Targeted exome sequencing

A custom-made NimbleGenSeqCap EZ Choice exon capture panel (Roche NimbleGen, Madison, USA) was designed specifically for this project. The coding exons, splicing sites and the immediately adjacent introns of 412 candidate genes were included in NGS panel (Supplemental Table S2). The selection of epilepsy candidate genes was based on curation and review of known epilepsy genes and functional candidates for epilepsy. These genes are categorized into the following groups based on the functional annotations: 1) ion channels (147 genes); 2) neurotransmitter and receptors (130 genes); 3) enzymes (31) and 4) other functional groups (104 genes). Among them, 85 genes were known to be causative genes for epilepsy based on the evidence curated in the Online Mendelian Inheritance in Man (OMIM).
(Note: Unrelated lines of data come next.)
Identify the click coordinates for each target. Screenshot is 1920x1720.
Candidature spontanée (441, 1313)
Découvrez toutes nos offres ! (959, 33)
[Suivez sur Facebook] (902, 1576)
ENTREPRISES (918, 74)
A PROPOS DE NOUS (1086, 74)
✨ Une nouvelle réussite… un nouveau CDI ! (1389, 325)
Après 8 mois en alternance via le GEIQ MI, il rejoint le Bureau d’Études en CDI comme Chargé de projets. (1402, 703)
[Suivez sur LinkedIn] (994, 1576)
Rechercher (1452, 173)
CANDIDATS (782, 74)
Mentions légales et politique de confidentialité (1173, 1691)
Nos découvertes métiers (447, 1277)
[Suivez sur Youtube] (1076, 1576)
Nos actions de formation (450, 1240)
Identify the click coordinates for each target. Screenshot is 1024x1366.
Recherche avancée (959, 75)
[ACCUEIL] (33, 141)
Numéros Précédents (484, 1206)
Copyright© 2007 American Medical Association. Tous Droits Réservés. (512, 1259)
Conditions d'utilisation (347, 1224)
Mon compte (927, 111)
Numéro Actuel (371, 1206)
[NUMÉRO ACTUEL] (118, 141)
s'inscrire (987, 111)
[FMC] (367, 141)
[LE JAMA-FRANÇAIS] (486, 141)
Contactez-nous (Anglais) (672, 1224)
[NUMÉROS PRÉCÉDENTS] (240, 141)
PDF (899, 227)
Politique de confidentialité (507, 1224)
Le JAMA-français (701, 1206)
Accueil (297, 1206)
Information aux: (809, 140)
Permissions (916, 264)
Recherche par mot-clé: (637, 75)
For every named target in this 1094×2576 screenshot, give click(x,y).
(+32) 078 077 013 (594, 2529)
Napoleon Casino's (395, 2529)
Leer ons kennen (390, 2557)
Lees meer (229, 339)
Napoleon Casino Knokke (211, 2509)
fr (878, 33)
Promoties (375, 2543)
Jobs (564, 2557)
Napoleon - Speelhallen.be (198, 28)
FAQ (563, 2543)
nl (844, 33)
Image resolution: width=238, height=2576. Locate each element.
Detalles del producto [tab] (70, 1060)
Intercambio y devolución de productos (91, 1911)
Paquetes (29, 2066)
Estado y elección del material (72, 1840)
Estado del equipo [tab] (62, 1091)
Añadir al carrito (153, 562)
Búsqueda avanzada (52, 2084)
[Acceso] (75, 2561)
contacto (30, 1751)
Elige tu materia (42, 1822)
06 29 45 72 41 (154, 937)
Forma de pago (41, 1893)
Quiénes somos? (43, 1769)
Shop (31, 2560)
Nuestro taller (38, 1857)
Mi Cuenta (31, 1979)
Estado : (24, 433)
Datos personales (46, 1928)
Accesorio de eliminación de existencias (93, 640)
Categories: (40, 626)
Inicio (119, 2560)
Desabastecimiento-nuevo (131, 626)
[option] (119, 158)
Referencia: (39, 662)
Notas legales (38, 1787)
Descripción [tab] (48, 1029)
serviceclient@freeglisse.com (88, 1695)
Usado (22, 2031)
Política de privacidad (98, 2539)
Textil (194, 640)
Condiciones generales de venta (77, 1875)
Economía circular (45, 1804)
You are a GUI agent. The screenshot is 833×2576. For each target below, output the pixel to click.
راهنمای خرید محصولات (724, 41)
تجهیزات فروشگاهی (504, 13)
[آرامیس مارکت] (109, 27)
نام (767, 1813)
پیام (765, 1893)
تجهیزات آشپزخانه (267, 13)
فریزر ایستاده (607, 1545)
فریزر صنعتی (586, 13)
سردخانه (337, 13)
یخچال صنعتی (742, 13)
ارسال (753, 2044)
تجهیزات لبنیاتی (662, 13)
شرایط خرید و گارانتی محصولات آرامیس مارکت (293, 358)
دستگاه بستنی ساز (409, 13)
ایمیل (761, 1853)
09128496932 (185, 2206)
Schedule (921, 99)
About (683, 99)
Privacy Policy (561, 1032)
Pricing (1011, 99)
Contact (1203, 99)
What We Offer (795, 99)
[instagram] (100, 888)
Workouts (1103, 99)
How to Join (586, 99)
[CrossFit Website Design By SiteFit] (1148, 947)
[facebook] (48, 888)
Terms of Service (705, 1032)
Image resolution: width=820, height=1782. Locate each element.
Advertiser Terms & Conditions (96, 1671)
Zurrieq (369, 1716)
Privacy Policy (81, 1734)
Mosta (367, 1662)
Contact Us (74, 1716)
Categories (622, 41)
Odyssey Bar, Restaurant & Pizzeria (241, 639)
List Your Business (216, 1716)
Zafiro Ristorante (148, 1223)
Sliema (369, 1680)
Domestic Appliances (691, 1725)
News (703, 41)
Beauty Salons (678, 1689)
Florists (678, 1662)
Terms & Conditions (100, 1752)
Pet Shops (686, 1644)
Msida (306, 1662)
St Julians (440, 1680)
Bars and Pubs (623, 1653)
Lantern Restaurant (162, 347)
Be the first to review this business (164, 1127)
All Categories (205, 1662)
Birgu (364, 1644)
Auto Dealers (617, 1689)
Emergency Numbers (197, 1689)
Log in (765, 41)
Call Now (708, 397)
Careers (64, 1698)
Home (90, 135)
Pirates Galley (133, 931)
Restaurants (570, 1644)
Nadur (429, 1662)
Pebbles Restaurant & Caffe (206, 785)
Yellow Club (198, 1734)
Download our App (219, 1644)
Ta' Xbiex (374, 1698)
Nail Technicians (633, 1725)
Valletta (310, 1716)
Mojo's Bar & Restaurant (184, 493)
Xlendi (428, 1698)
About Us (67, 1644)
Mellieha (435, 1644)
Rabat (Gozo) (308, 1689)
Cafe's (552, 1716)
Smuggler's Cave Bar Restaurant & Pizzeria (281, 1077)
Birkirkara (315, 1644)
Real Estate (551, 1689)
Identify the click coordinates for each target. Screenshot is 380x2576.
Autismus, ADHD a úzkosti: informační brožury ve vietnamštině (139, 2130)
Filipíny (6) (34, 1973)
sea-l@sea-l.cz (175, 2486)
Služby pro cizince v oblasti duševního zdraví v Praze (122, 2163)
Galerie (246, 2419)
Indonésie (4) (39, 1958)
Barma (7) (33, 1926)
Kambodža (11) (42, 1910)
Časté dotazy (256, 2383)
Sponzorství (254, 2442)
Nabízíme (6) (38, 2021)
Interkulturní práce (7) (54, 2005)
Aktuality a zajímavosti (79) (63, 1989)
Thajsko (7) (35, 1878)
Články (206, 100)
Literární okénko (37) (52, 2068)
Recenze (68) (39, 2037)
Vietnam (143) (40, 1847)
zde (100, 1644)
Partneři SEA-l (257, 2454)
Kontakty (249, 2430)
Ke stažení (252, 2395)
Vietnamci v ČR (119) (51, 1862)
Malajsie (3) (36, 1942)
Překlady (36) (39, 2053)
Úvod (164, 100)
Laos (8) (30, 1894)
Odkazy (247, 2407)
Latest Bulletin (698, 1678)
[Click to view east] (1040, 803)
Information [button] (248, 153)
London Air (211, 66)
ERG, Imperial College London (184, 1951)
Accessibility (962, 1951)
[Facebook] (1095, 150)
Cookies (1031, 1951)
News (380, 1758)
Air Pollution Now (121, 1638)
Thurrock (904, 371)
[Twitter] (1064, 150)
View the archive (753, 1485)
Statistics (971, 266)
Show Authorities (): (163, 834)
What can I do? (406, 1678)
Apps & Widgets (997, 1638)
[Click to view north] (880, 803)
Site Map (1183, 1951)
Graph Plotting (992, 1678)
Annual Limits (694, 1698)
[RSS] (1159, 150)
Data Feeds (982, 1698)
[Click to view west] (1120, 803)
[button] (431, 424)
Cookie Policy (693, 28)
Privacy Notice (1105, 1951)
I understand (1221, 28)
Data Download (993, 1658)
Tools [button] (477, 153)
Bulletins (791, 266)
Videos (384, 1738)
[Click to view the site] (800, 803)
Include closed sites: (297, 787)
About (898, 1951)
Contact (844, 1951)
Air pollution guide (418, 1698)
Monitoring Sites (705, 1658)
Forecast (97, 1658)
An average of 11.7 million paired-end reads with 90 bp in length were generated for each individual in trios. About 62.8% of total reads were mapped to the target regions and the average sequencing depth was 308-fold. A total of 10267 SNVs were called and then filtered by the 4-step process (Materials and methods). SNVs that passed the 4-step process were validated with Sanger sequencing (Fig. 1 and Supplemental Table S3). The pathogenicity of these variants are also assessed by multiple computational prediction programs for Pathogenicity and followed by careful annotation based on the standards and guidelines recommended recently by American College of Medical Genetics13 (Materials and Methods). We classified these variants to the following categories: pathogenic, likely pathogenic, uncertain significance, likely benign, and benign. Through this filtering process, we identified 24 SNVs [2 families (S86 and D1422) have compound heterozygotes and 2 families (D1339 and D1433) have more than 1 SNV] from 16 patients that are pathogenic or likely pathogenic (Table 1).

Figure 1
figure 1

(a) A workflow of target exome sequencing and variant filtering protocol. (b) The average sequencing depth of coding exons of the representative gene TSC2 from S4. ESP6500, NHLBI Exome Sequencing Project (ESP). ExAC, Exome Aggregation Consortium.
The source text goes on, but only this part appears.